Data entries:
* * * * * * * * *

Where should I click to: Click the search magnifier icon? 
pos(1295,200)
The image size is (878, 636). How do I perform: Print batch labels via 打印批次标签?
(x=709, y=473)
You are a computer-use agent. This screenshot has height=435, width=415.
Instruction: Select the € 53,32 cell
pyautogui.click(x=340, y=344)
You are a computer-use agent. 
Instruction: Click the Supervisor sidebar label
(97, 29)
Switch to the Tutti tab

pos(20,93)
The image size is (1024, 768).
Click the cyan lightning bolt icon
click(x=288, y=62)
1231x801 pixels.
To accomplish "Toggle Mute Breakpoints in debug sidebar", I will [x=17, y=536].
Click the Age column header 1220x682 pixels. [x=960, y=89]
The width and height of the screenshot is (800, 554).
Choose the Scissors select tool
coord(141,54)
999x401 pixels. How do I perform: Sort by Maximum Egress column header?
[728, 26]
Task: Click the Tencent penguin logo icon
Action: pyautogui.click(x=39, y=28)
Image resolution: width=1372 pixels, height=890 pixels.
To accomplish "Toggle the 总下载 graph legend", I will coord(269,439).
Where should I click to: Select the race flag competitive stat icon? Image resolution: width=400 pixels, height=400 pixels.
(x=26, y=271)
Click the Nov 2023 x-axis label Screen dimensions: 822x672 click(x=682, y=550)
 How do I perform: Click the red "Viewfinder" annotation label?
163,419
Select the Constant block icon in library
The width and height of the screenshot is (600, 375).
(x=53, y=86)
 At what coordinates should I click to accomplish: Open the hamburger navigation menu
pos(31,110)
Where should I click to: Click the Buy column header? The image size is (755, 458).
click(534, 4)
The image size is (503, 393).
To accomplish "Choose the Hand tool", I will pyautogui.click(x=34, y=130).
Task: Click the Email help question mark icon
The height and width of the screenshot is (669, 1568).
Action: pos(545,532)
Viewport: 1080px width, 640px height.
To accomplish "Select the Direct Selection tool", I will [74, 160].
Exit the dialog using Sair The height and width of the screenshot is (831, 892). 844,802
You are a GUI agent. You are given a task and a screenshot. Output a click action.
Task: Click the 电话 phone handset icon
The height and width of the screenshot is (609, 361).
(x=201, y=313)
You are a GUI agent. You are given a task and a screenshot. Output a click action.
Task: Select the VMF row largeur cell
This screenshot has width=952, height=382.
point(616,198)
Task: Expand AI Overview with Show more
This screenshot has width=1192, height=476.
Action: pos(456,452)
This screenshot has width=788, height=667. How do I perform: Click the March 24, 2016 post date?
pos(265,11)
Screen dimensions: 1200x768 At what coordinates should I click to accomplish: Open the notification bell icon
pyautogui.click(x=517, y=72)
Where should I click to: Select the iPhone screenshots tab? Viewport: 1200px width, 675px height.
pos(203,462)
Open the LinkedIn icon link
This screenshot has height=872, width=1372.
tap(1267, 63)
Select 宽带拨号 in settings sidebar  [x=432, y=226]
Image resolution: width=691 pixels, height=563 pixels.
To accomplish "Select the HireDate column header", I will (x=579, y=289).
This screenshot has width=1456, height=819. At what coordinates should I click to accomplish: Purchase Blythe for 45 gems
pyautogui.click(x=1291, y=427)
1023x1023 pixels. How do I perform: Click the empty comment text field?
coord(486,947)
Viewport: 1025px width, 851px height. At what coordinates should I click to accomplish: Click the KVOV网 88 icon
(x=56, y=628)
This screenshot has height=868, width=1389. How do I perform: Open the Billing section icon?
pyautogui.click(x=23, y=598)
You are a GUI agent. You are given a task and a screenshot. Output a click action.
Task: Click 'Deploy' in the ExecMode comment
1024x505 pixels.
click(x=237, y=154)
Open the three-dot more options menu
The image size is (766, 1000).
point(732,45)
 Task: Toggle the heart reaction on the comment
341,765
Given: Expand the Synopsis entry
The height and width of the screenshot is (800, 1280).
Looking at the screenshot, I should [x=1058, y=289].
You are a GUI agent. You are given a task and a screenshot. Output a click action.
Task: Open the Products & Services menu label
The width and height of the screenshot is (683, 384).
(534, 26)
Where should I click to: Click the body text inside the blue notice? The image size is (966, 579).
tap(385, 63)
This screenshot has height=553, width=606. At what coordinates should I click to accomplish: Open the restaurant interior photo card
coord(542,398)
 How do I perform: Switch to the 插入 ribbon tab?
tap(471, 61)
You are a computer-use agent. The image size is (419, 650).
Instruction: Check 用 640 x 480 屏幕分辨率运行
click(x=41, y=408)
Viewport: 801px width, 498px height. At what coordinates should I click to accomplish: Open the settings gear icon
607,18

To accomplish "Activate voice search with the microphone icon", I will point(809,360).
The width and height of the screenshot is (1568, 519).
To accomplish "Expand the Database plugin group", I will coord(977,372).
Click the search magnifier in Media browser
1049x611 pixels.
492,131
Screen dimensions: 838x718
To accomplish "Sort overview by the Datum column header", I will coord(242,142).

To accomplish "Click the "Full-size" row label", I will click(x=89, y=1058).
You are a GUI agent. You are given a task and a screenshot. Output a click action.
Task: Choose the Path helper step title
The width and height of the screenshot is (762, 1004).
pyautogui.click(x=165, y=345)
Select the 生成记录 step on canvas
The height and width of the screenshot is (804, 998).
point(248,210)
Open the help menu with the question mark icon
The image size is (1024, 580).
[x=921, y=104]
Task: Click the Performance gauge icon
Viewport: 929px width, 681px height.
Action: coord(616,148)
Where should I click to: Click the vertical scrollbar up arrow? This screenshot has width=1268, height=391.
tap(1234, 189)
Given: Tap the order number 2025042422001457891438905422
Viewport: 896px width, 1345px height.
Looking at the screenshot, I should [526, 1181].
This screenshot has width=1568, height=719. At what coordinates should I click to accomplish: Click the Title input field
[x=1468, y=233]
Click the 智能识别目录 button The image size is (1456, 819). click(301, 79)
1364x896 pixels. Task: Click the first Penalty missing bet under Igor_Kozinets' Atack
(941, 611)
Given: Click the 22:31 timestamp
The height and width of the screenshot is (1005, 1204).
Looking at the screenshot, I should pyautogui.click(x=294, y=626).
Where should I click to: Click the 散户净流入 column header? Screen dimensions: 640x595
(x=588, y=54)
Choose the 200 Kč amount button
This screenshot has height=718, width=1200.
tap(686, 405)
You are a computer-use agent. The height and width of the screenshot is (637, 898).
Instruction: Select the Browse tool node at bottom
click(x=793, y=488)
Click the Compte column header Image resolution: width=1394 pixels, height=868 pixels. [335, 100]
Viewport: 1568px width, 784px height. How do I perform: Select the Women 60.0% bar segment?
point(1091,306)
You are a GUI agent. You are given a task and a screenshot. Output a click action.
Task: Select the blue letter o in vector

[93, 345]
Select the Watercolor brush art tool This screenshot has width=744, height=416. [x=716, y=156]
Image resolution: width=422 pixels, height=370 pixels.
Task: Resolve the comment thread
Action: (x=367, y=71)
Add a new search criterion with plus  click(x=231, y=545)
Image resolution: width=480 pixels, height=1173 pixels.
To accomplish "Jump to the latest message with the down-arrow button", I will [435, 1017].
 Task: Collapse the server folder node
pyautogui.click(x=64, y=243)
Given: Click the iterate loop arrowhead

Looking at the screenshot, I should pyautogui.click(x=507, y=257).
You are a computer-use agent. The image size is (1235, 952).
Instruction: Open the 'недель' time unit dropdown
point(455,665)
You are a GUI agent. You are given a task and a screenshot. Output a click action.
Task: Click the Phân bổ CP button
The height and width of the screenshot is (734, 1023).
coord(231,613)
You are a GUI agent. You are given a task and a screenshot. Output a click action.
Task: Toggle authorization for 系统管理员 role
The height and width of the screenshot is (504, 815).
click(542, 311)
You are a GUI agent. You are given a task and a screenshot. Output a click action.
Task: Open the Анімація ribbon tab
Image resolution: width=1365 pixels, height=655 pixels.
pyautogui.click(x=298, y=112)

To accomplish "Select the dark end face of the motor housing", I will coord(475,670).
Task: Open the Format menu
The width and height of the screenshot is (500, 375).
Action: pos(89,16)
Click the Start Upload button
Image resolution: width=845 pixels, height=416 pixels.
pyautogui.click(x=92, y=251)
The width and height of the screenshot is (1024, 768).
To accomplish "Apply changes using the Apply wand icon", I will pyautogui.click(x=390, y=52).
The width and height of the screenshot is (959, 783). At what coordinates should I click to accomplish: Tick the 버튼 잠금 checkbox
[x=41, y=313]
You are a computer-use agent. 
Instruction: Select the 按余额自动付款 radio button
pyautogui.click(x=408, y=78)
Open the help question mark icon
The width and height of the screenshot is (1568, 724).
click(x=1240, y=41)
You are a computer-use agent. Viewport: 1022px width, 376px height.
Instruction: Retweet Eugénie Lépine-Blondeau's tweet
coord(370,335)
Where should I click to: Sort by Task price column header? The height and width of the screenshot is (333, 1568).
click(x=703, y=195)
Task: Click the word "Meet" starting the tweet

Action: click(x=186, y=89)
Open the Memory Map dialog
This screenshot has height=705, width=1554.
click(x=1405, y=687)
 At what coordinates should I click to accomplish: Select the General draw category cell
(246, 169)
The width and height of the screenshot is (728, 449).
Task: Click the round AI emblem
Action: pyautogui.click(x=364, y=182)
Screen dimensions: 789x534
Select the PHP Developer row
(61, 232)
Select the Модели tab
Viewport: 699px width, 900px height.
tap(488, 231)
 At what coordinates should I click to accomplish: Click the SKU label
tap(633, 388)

* * * * * * * * *

• [EXERCISE REQUIREMENTS]
Stop after the line containing "1231x801 pixels.": print exactly the lines from the start of the entries above up to it, that line included.

• [RESULT FOR THIS TASK]
Where should I click to: Click the search magnifier icon? 
pos(1295,200)
The image size is (878, 636). How do I perform: Print batch labels via 打印批次标签?
(x=709, y=473)
You are a computer-use agent. This screenshot has height=435, width=415.
Instruction: Select the € 53,32 cell
pyautogui.click(x=340, y=344)
You are a computer-use agent. 
Instruction: Click the Supervisor sidebar label
(97, 29)
Switch to the Tutti tab

pos(20,93)
The image size is (1024, 768).
Click the cyan lightning bolt icon
click(x=288, y=62)
1231x801 pixels.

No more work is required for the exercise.